Por Vinicius Gomes Melo
“Bandido
bom é bandido morto”; “Tá com dó, leva pra casa”, “Direitos Humanos
para humanos direitos”. Em 2014, frases de efeito tão perversas como
essas tomaram as redes sociais, após a divulgação da foto de um
adolescente negro não-identificado, preso pelo pescoço com uma tranca de
bicicleta e no Brasil. A situação dividiu opiniões: de um lado, o grupo
que entoava os motes acima; de outro, o grupo que entendia que
justiçamento está bem longe de ser considerado justiça verdadeira.
A
onda de vigilantismo que logo se instaurou no país foi minguando aos
poucos – ou pelos menos, essas ações passaram a ser menos compartilhadas
na rede. Porém, a chama do olho por olho continua acesa no íntimo de
muitas pessoas.
Muitas
delas provavelmente não saibam, mas um homem chamado Rodrigo Duterte
compartilha da mesma crença delas, em especial no que diz respeito a
traficantes de drogas. Em sua visão, a morte é o único destino para quem
se envolve com o crime – ou no caso das Filipinas, para quem
supostamente se envolve com o crime.
Duterte
é o atual presidente das Filipinas. Desconhecido por boa parte do
mundo, ele conseguiu ser eleito (de lavada) fazendo uma campanha de
clara e cristalina intolerância ao crime. No dia da posse, afirmou seu
“compromisso intransigente” para com o devido processo da lei. Mas deu
autorização para que policiais “cumprissem seu dever” sem medo de
retaliações (leia-se: matar sem reservas qualquer pessoa que possa estar
envolvida com o crime) e convocou de cidadãos e cidadãs a fazer o mesmo
— num ato de desprezo aos fundamentos dos direitos humanos, da
democracia e das próprias leis de seu país. “Mate-os e eu lhe darei uma medalha”, ele chegou a dizer.

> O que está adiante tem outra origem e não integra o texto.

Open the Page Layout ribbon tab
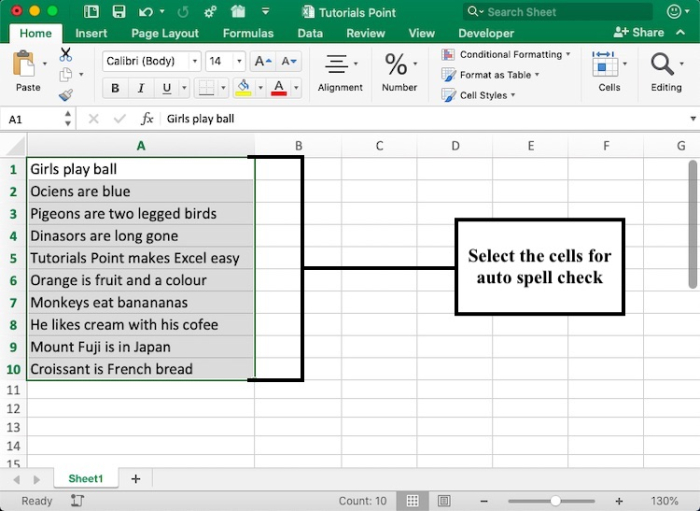The image size is (700, 511). pyautogui.click(x=165, y=33)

“Não deposite esperanças em padres e grupos de direitos humanos. Eles não podem evitar a morte”, afirmou Duterte. Outras frases de efeito também envolveram afirmações de que em seis meses, 100 mil pessoas morreriam durante
seu combate ao crime e que os peixes na Baía de Manila ficariam gordos
de tanto se alimentar dos corpos que ali seriam despejados.

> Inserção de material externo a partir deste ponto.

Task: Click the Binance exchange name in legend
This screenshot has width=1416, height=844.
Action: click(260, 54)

Com mais de 700 pessoas assassinadas desde então, numa taxa que subiu de 10 a 13 mortes ao dia, é bem possível que até 2021, quando seu mandato de seis anos terminará, Duterte alcance sua meta de assassinatos.
A “Lista da Morte”
Como descreve um artigo da CNN,
as fotos que rodam o mundo são de “pessoas assassinadas nas ruas ou
barracos, geralmente com pés e mãos amarradas, camisas ensopadas de
sangue, rostos cobertos com fita adesiva e placas cruéis dizendo quais
foram seus supostos crimes” – além de sempre contar com uma multidão
como platéia ao redor do cadáver.
O maior periódico do país, o Philippine Daily Inquirir, mantém desde o dia 7 de julho uma página chamada Kill List, ou a Lista da Morte, onde documenta-se todas as mortes
Lê-se
na página uma nota editorial: “Desde 30 de junho de 2016, o surto de
assassinatos de suspeitos de envolvimento com o crime é claro e
inequívoco. Os mortos, em sua maioria, foram identificados pela polícia
como suspeitos de tráfico e consumo de drogas (“tulak”). Essa Lista da
Morte é uma tentativa de documentar os nomes e outras particularidades
dessas mortes na guerra ao crime da administração Duterte”.

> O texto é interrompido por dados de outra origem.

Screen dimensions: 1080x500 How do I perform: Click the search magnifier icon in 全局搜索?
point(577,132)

A ABS CBN News é outra rede filipina que vem monitorando as mortes extrajudiciais no país, desde a vitória de Duterte, em sua página é possível encontrar infográficos e mapas dessas mortes em todo o território das Filipinas.
A
foto que ilustra o texto mostra uma esposa segurando o corpo sem vida
de seu marido que, segundo a polícia local, fora morto por um grupo de
justiceiros. Ela afirmou que seu marido não era um traficante de drogas,
apesar de consumi-las. Segundo ela, seu marido inclusive votou em Duterte nas eleições de maio.
“Vá se foder, ONU”
Obviamente,
não demorou muito para que grupos locais e internacionais de direitos
humanos se manifestassem junto à Diretoria Internacional de Controle de
Narcóticos (INCB, sigla em inglês) e o Escritório de Crimes de Drogas
das Nações Unidas (UNODC, sigla em inglês) para que elas tomassem uma
atitude e fizessem pressão no governo filipino para que interrompesse a
matança desenfreada.
“Nós
estamos pedindo para que os órgãos responsáveis da ONU condenem
publicamente as atrocidades ocorrendo nas Filipinas. Esses assassinatos
sem sentido não podem ser justificados como uma medida de controle à
drogas”, afirmou Ann Fordham, diretora-executiva do Consórcio
Internacional de Política sobre Drogas, que foi responsável pela
coordenação de uma carta conjunta desses grupos.
Ainda
assim, mesmo que a ONU tome alguma atitude, é provável que nada comova
Duterte. Durante uma entrevista coletiva, um mês depois de ser eleito,
Duterte descarregou sua raiva contra
a organização após alguns jornalistas perguntarem sobre as críticas que
estava recebendo da mídia internacional. “Esse é o problema, eles estão
sempre aumentando o temor sobre essa ou aquela convenção da ONU. Vá se
foder, ONU. Você não consegue nem resolver a carnificina no Oriente
Médio, não conseguiu mover um dedo contra o massacre do povo negro na
África. Calem a boca todos vocês”.
Todavia, nenhum dos jornalistas presentes relacionaram a crítica internacional a “essa ou aquela” convenção da ONU.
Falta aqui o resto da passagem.